On March 20, President Donald Trump’s Press Secretary Sean Spicer used just about every possible adjective to describe the rape allegations against two illegal immigrant students at Maryland’s Rockville High: Horrendous, reprehensible, horrible, disgusting.
However, now prosecutors have dropped the sexual assault charges against the two teenagers, who are 17 and 18, because they say the evidence doesn’t back the charges up (although the suspects still face pornography charges). At the time that Spicer spoke on the case, the degree of problems in it were not publicly known. He weighed in after a reporter asked him a question about the case. You can watch the video from the March press briefing above.
“This is a tragic event,” Spicer said. “It’s horrendous and horrible and disgusting what this young woman in Rockville went through. I can’t possibly imagine.”
He continued speaking about the case for some time.
“Let’s remember the human side of this, that this is a tragic event that no child, no person, no parent should ever have to deal with,” Spicer said. “School should be a place where a parent puts their child on a bus or drops them off or sees them off and knows that they’re safe. The idea that this occurred is shocking, disturbing, horrific and whatever other words that someone can think of because school should be a safe place where children are there to learn and to stay safe… to know that this happened and the circumstances.”
Spicer also said the case was “reprehensible” and “it is not who we are as a country. I think it is troubling.” He said Trump recognizes education is a state and local issue but he said it was “cause for concern what happened there” and the city should look at its policies.
The suspects were originally charged with “first-degree rape and two counts of first-degree sexual offense in the violent assault of the female student,” reported WTOP, which said the older suspect was charged as an adult.
However, now prosecutors in Maryland are dropping the sexual assault charges against the two men – Jose Montano and Henry Sanchez – after the evidence in the case did not back up the girl’s allegations, according to NBC Washington.

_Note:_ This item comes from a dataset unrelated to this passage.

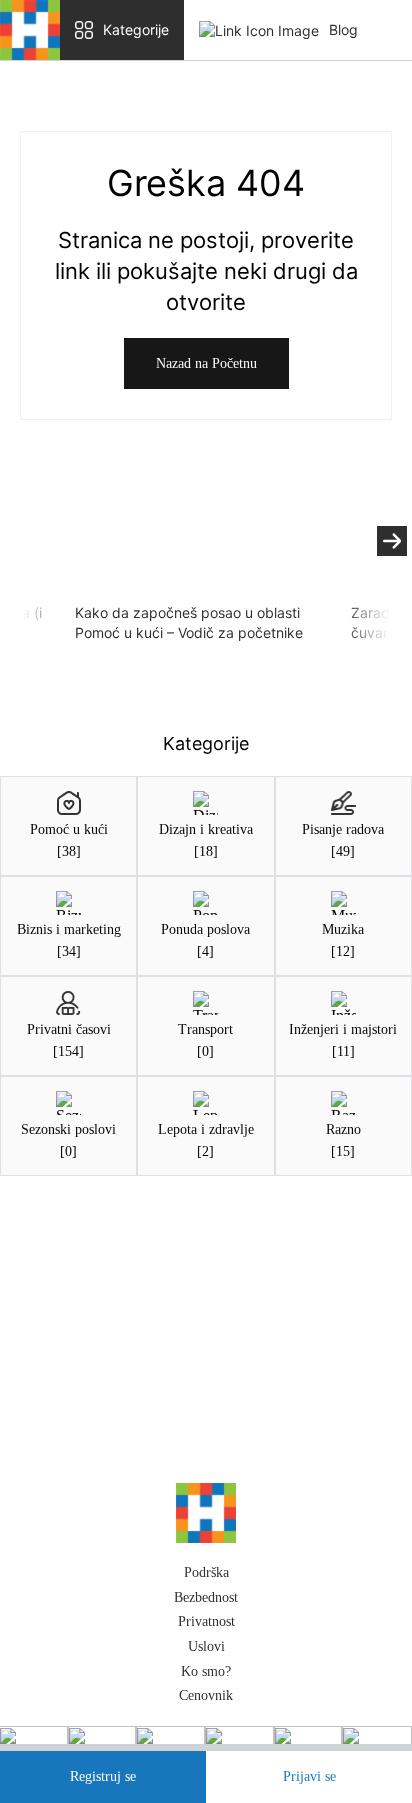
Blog (343, 29)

On May 5, prosecutors dropped the sexual assault charges against the two men. “Prosecutors said evidence does not support sexual assault charges,” reported NBC Washington.
NBC5 reported that “Montano’s attorney told FOX 5 last month that sex between his client and the 14-year-old girl was consensual. In court, he told a judge the alleged victim exchanged sexually explicit text messages with Montano before the incident agreeing to have sex with him.” The attorney had disputed allegations that the men were MS13 gang members.
The allegations involve a supposed brazen daylight rape of the teenager during school hours in a Rockville High School bathroom stall.
Henry E. Sanchez Milian, 18, and Jose O. Montano, 17, were both 9th graders at the Maryland school despite their ages. (The photo above is of Sanchez Milian.) That’s also provoked parental anger.
According to Fox 5, “Attorneys for Jose Montano asked a judge at a Friday morning hearing that the first-degree rape and first-degree sexual offenses charges against their client be dropped, and the judge granted that request. Montano is being released immediately. Maryland state prosecutors say after reviewing video and speaking to witnesses, the facts do not support the rape charge.”
However, reported NBC, “Montano faces pornography and distribution of pornography charges. Sanchez also faces distribution of pornography charges.”
The men had both been in the U.S. for less than a year, and ICE has a detain hold on Sanchez for, according to the Washington Post, a “pending alien removal case.”
According to The Washington Post, Sanchez is “a native of Guatemala who arrived in the United States about seven months ago” and has a “pending ‘alien removal’ case against him.”
The Washington Post reports that Border Patrol in the United States picked up Sanchez seven months ago, determined he “illegally entered the country, and issued a notice to appear in immigration court.”
“U.S. Immigration and Customs Enforcement has now lodged an immigration detainer on Sanchez,” Fox 5 DC reported.
According to Fox News, “a Border Patrol agent stopped Sanchez-Milian in August 2016 in Rio Valley Grande, Texas, and determined he’d entered the country illegally from Mexico. Sanchez-Milian was ordered to appear before an immigration judge, but the hearing had not yet been scheduled.”
Montano arrived in the United States eight months ago, the Post reported. Because he’s a minor, ICE won’t reveal details of his immigration status, but Sanchez is a citizen of Guatemala, according to WTOP.